## Problem to work on:
Reproduce every one of the records below word for word, with nothing changed, added, or left out.

## Saved entries:
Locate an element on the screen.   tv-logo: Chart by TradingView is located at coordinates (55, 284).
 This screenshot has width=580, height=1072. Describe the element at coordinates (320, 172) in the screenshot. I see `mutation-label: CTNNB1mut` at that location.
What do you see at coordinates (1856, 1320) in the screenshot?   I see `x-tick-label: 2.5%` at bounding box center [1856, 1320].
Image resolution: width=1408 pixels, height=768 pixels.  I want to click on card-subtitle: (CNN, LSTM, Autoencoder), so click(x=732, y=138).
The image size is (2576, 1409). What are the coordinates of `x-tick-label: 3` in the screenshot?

## Solution:
Locate an element on the screen.   tv-logo: Chart by TradingView is located at coordinates (55, 284).
 This screenshot has width=580, height=1072. Describe the element at coordinates (320, 172) in the screenshot. I see `mutation-label: CTNNB1mut` at that location.
What do you see at coordinates (1856, 1320) in the screenshot?   I see `x-tick-label: 2.5%` at bounding box center [1856, 1320].
Image resolution: width=1408 pixels, height=768 pixels.  I want to click on card-subtitle: (CNN, LSTM, Autoencoder), so click(x=732, y=138).
The image size is (2576, 1409). What are the coordinates of `x-tick-label: 3` in the screenshot?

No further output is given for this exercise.